Una campagna di comunicazione digitale: dalle premesse teoriche agli strumenti d’intervento concreto

Quali sono i filtri cognitivi che è davvero opportuno impiegare per valutare la valenza concreta dei vari strumenti di rappresentazione digitale attualmente disponibili?

Leggere la realtà digitale in termini troppo meccanicisti rischia facilmente di far procedere le analisi verso territori d’indagine iperuranici, imbottiti di paroloni ma difficilmente intellegibili sul piano operativo.

D’altra parte nemmeno una ipersemplificazione forzata può essere una buona idea, dal momento che la realtà concreta verso la quale si vuole operare è tutt’altro che sintetica e lineare, nei suoi meccanismi intrinseci quanto nelle sue dinamiche di breve e di lungo periodo.

Ecco che gli strumenti si tramutano in fini, i numeri in icone; la causa si sovrappone all’effetto facendoci sfuggire qualsiasi autentica possibilità di intervento concreto – in senso razionale – sul terreno pubblico.

Mentre invece strategie ed analisi preliminari non dovrebbero servire a pianificare l’inazione, o peggio la ventura; al contrario queste devono essere semplici linee guida di un’azione – per quanto possibile consapevole – sul tessuto del reale, impalcature teoriche utili a ‘capire’ il campo da gioco e a strutturare le opportune regole d’ingaggio.

Capita spesso, invece, che non si riesca a scorgere quel filo logico che dalla strategia porta alla tattica, dalla teoria all’azione.

Presenza digitale: dall’autorappresentazione all’awareness pubblica

La comunicazione pubblica che si vuole offrire tramite i canali digitali ha come obiettivo la diffusione della notorietà del brand in promozione: si tratta di un processo che può apparire potenzialmente vincolato a variabili indipendenti dal soggetto attivo, mentre invece non è proprio così.

E’ un processo ‘liquido’, che come tale può mostrarsi difficile da interpretare o innescare ma che segue dinamiche tutt’altro che estranee dall’azione diretta di chi anima la campagna di comunicazione in essere.

Il flusso dei contenuti prodotti dall’azienda si riversa nei diversi affluenti, il sito aziendale o il network di presenza gestito sulle piattaforme sociali pubbliche, e viene infine recepito in rivoli, ovvero nell’alveo mentale dei lettori e dei ‘followers’ dell’azienda, che costituiscono la platea di pubblico verso cui il messaggio è rivolto in prima istanza.

Ma il web consente interazioni tra le più stratificate; e permette in fondo di costruire un messaggio latente incredibilmente sfaccettato, adatto per la lettura di interlocutori diversi che non siano necessariamente inclusi nel pubblico iniziale verso cui il contenuto aziendale era stato effettivamente indirizzato.

Ecco quindi che i rivoli della comunicazione aziendale non si fermano ad un indifferenziato substrato di ‘lettori o followers’; il ciclo ‘liquido’ non si ferma lì, ma anzi condensa nel tempo, lievita, si complica tramite l’azione e l’interazione del pubblico.

Le strutture che sono in grado di veicolare i contenuti diventano progressivamente degli autentici canali di marketing: molto presto la costruzione della presenza aziendale diventa un’operazione straordinariamente concreta, e quei torrenti di comunicazione d’impresa che inizialmente sembravano scorrere senza regola verso il basso riemergono con prepotenza, dando vita finalmente a quel bacino di visibilità che poi potrà permettere all’azienda di mettere a frutto l’investimento effettuato per tutto lo startup.
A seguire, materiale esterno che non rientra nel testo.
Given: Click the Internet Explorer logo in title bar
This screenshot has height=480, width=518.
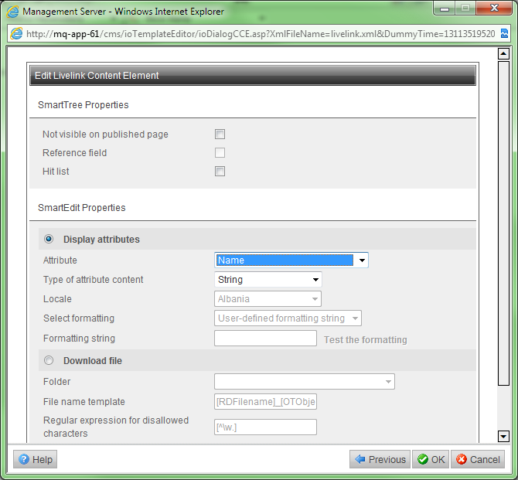Looking at the screenshot, I should (13, 12).

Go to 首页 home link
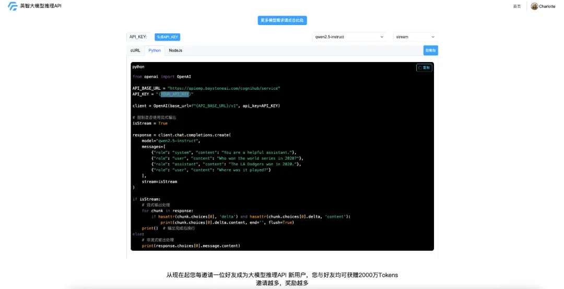[x=516, y=6]
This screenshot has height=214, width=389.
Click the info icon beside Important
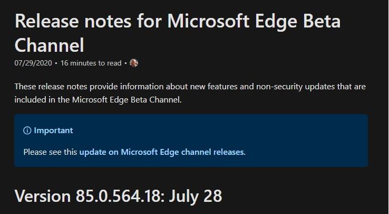(27, 131)
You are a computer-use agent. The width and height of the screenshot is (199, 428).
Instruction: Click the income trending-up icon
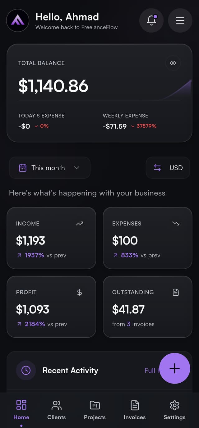click(x=80, y=223)
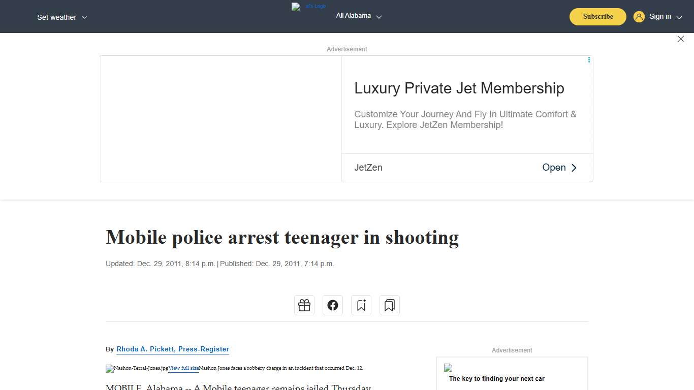
Task: Share the article on Facebook
Action: pyautogui.click(x=333, y=305)
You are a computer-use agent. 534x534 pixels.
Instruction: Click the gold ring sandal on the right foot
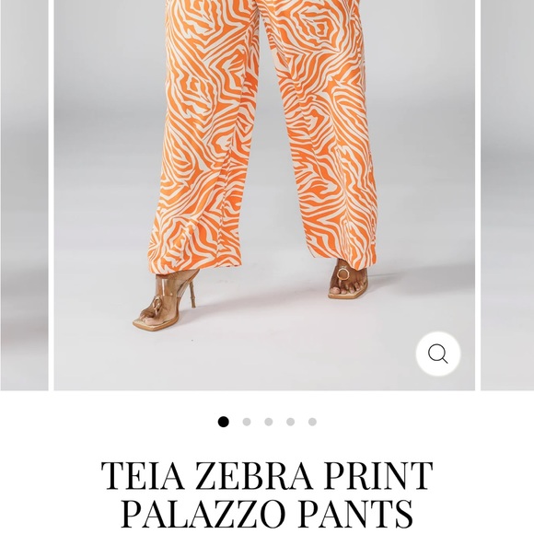click(348, 279)
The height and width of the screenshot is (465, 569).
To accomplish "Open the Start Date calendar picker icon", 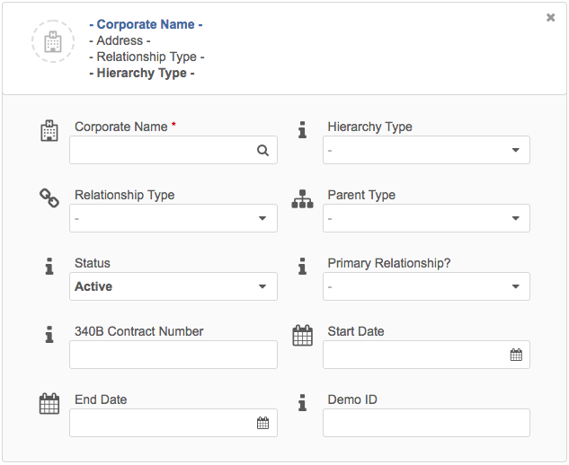I will [516, 355].
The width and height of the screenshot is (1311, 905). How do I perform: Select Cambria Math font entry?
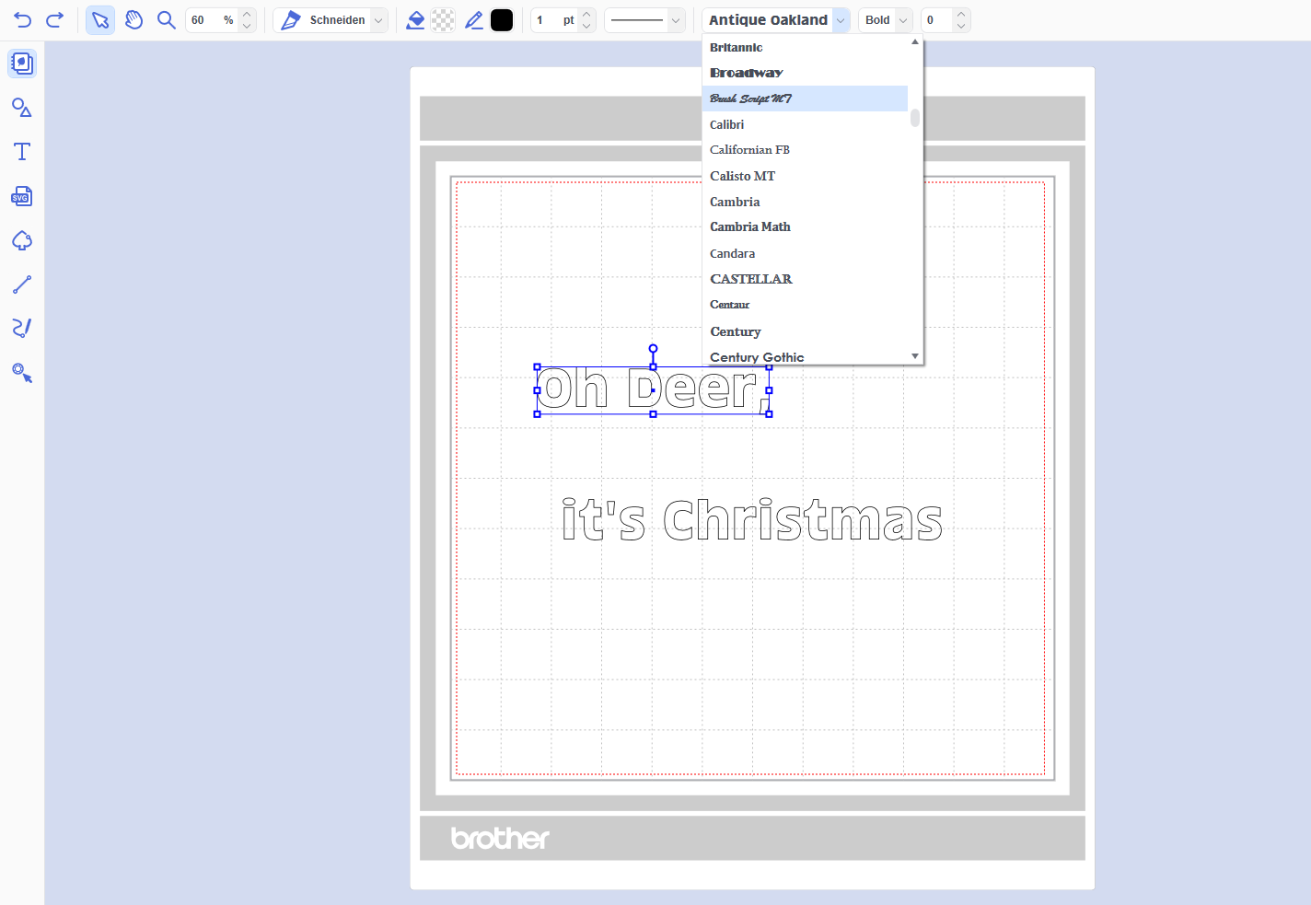(750, 226)
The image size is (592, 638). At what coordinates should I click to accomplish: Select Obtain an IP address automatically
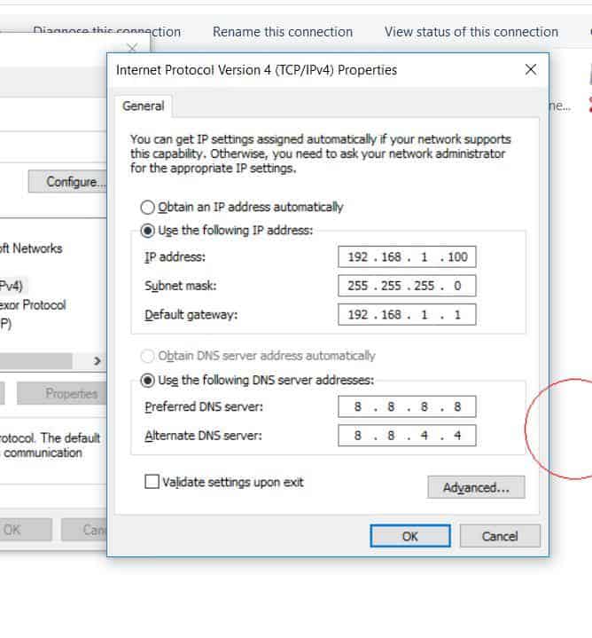tap(148, 207)
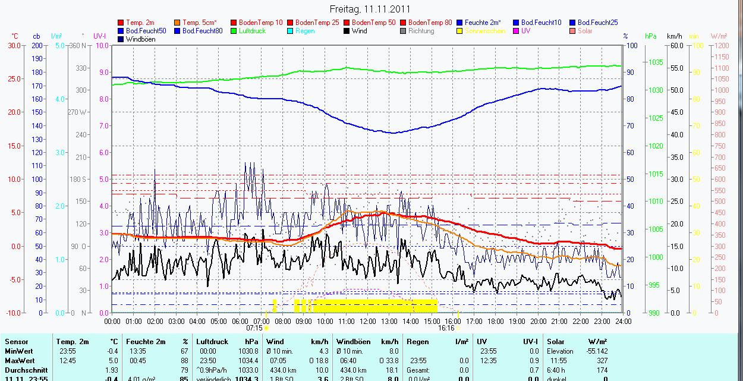Screen dimensions: 743x381
Task: Click the dark navy Windböen legend square
Action: 121,39
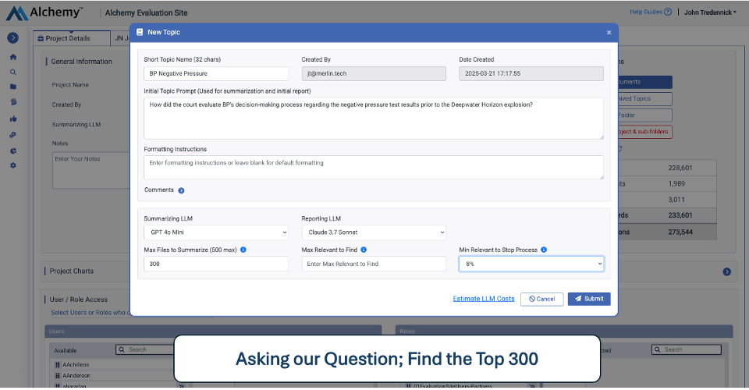Open the settings gear icon in the sidebar
Viewport: 749px width, 390px height.
(x=12, y=165)
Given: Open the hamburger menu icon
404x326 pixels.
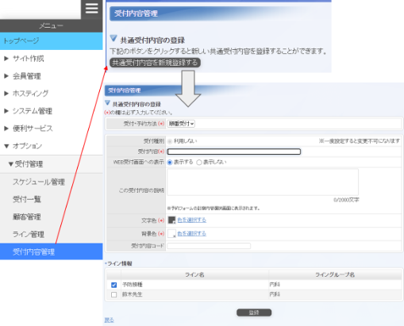Looking at the screenshot, I should 91,9.
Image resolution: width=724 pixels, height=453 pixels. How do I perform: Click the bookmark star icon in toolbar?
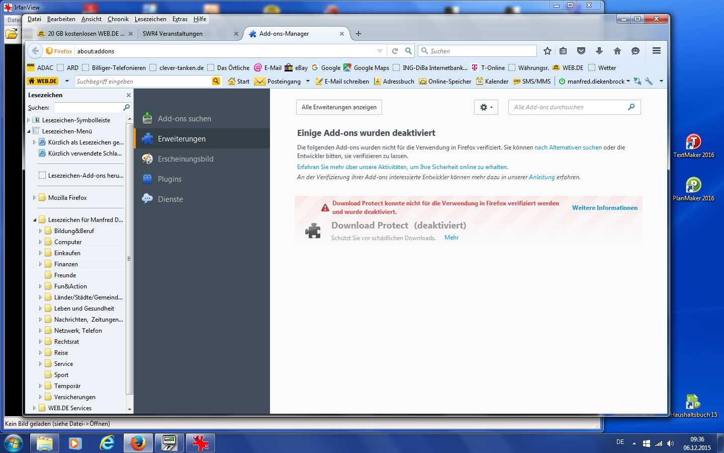tap(548, 51)
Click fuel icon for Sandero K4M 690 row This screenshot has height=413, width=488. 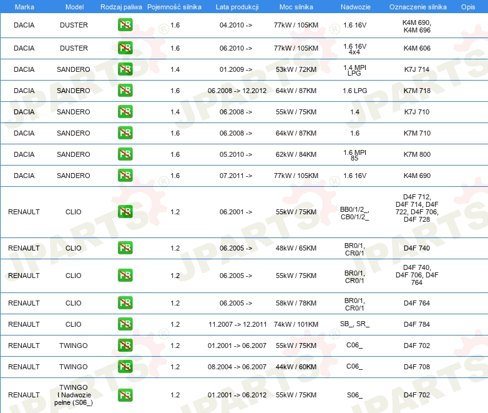click(x=125, y=176)
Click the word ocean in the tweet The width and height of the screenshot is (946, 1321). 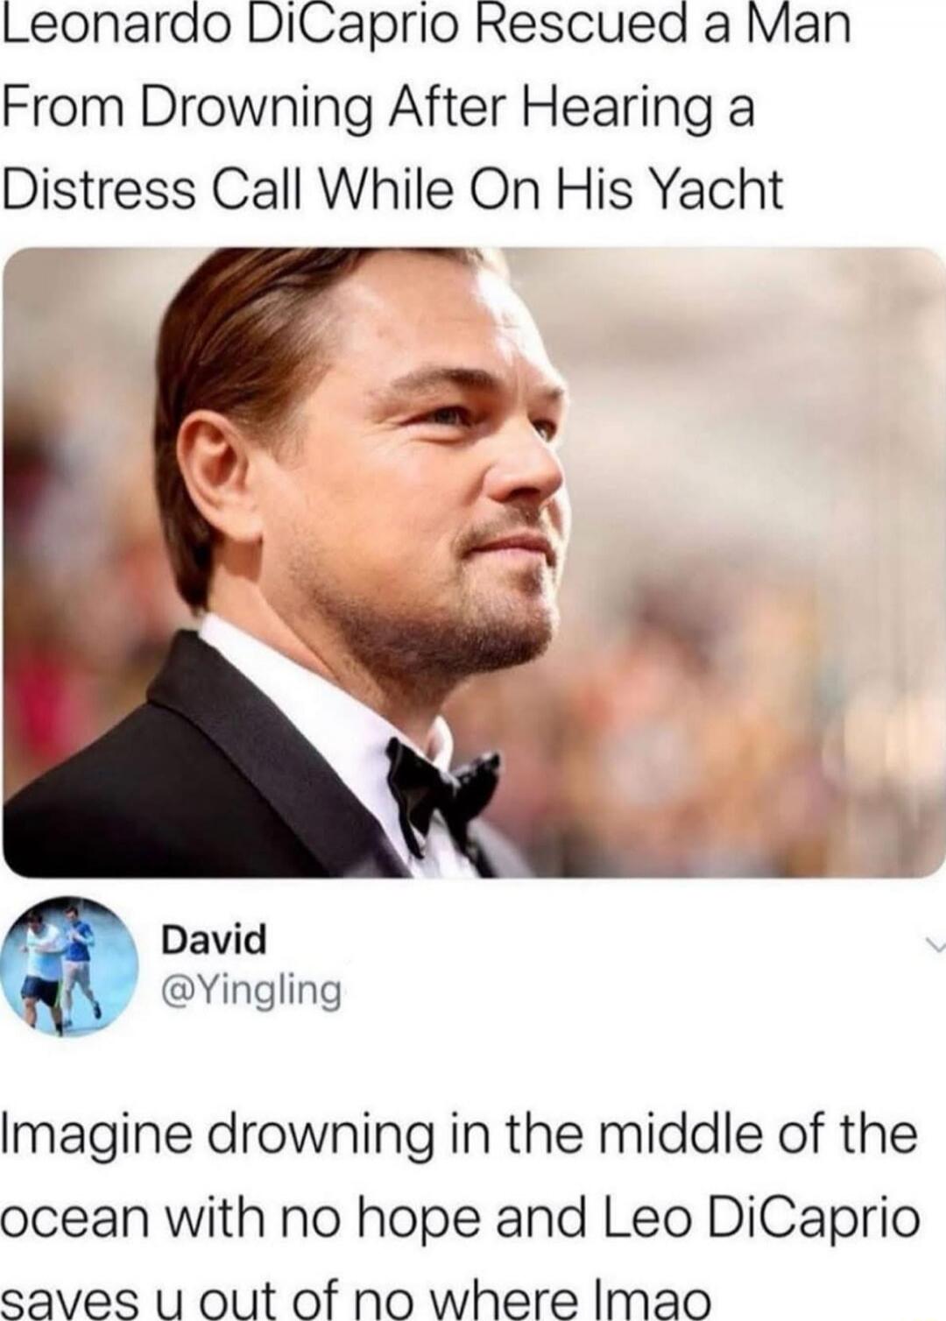74,1220
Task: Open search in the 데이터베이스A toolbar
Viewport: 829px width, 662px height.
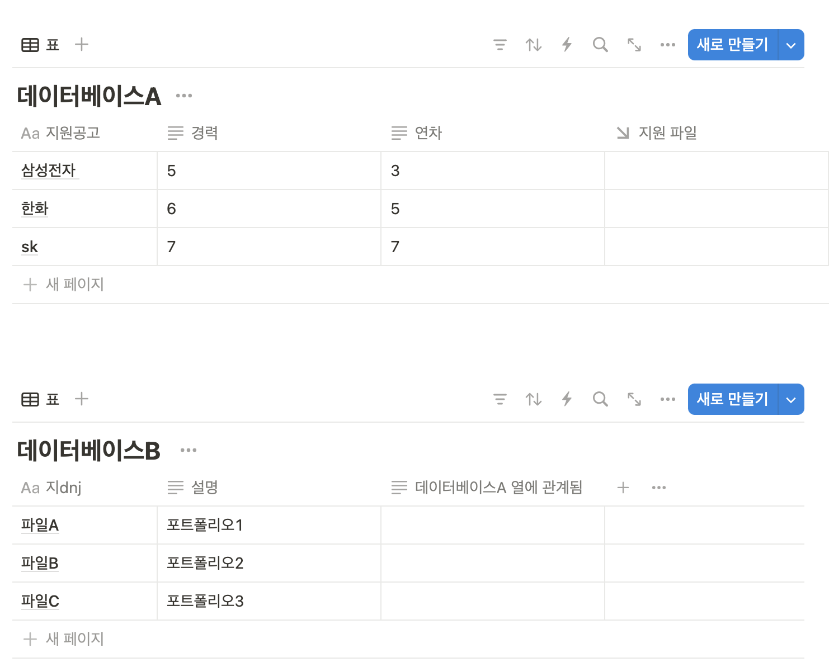Action: click(x=600, y=45)
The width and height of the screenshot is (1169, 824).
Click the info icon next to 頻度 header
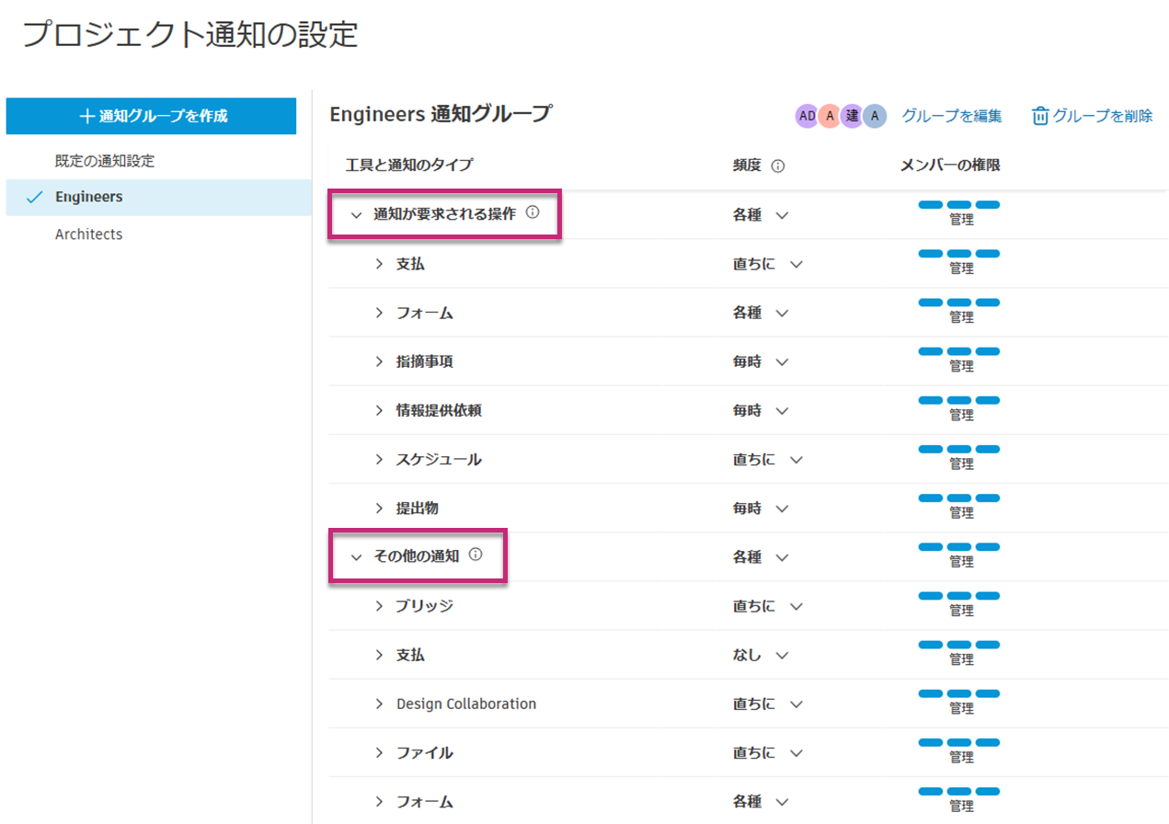pos(776,166)
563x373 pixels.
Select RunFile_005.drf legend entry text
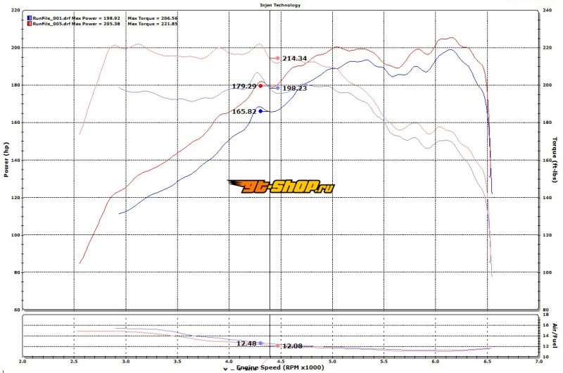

Giunti a maturazione quei canali potranno dare avvio ad un genere completamente diverso di ‘flussi’, ovvero quelli ‘in entrata’, connessi ai KPI più tradizionali: flussi di traffico in ingresso su sito, in primo luogo, e flussi di contatto di carattere commerciale, come target finale.

Il ciclo liquido che dalla comunicazione porta al marketing vero e proprio, almeno in ambito digitale, si asciuga e si solidifica nel tempo, cristallizzando le tattiche di breve periodo in strutture sempre più tangibili – e fruibili – come autentici ‘luoghi’ dell’incontro con il (proprio) pubblico (o mercato).

Queste sedimentazioni calcaree che emergono dai rivoli quotidiani di una campagna di marketing sono i frutti concreti che si andavano teorizzando in sede preliminare: la loro genesi è tanto semplice in apparenza quanto terribilmente complessa, e viceversa.

Il flusso anomico di una campagna di comunicazione digitale si condensa nel tempo, assumendo forme concrete nella sostanza dei suoi costituenti molecolari, che si accumulano nel lungo periodo come atomi di calcio e sodio sull’arenile.